The problem was immediate and concrete: essay assignments no longer measured what students actually understood about philosophy.
Eliminating essays wasn't an option. Philosophy requires students to translate complicated ideas into simple terms - that's where the real thinking happens. Timed, handwritten essays would strip away the chance to research, draft, and revise. That leaves professors in a bind.
The instructor decided to stop fighting AI detection and instead replace the tool entirely. He proposed writing a class essay together, with him acting as a collaborative partner rather than a grader.
How the experiment worked
Students had questions. Would everyone write their own section or collaborate in a shared document? Should they work in subgroups? How would grading work?
When the instructor said the structure was up to them, the class got excited. They felt ownership over an experiment they were designing themselves.
They chose to write collectively and be graded on individual contributions. They wanted the instructor to have veto power - to rearrange, cut, or alter passages without explanation. They didn't want class participation factored into grades, fearing it would make discussions feel performative rather than genuine.

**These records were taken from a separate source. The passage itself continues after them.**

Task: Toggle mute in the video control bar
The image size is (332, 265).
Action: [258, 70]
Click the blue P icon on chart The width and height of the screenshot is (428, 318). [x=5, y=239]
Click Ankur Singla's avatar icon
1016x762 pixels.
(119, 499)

The class voted on essay topics, then flipped a coin. The result: a 10,000-word philosophical essay on artificial intelligence, written across a shared Google Doc with every student contributing.
Students wrote, revised, expanded, and cut simultaneously. They emailed suggestions about essay direction, summarized background readings, and proposed counterarguments. Everyone left a mark on the final piece.
What students reported
Anonymous feedback was overwhelmingly positive. Nearly all comments praised the experience. One student wrote: "I really think it's refreshing to experience something new like this in the classroom. Although sometimes it got stressful, I learned so much not only about the topics at hand, but also about collaboration to its fullest extent."

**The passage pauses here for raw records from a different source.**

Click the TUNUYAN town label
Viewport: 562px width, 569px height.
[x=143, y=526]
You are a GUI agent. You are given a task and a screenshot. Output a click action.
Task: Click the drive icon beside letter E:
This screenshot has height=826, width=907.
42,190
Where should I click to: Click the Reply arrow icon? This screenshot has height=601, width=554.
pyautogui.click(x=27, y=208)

Another said the experience matched what they thought university should be: exploration and learning with peers, leading to genuine knowledge accumulation.

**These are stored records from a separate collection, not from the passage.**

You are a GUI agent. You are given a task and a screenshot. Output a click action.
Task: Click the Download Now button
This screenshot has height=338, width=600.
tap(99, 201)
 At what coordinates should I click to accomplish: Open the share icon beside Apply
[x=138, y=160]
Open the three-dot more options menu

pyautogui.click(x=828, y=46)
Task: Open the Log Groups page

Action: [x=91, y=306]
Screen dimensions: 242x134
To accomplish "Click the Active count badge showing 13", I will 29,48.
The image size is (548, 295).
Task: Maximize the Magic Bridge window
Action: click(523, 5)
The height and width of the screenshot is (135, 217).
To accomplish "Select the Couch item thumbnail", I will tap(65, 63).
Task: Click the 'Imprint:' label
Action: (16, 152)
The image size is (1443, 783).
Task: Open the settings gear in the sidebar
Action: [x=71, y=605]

Most students said they worked harder than in the previous quarter. More than two-thirds said they'd choose to do it again.
The key difference: students felt they were doing actual philosophy, not performing it for a grade. They wanted to submit the essay to an academic journal and continued working toward publication after the course ended.
Why this matters for teaching
The collaborative essay model creates structural disincentives for AI use. Students must participate in every class to understand where the essay is heading. They constantly defend their writing to peers and the instructor. Using ChatGPT becomes inconvenient when you're writing alongside others in real time.
For instructors, the approach transforms the classroom into a self-organizing collaborative space. The instructor learns from students, encounters novel philosophical insights, and gets to know them better than traditional grading allows.
The strategy works particularly well in smaller classes of around 20 students, though the underlying principle applies more broadly: stop having students write for you. Have them write with you.
For educators considering AI for Teachers strategies, this model offers a concrete alternative to detection tools and restrictions. It addresses the root problem - why students turn to AI in the first place - rather than treating the symptom.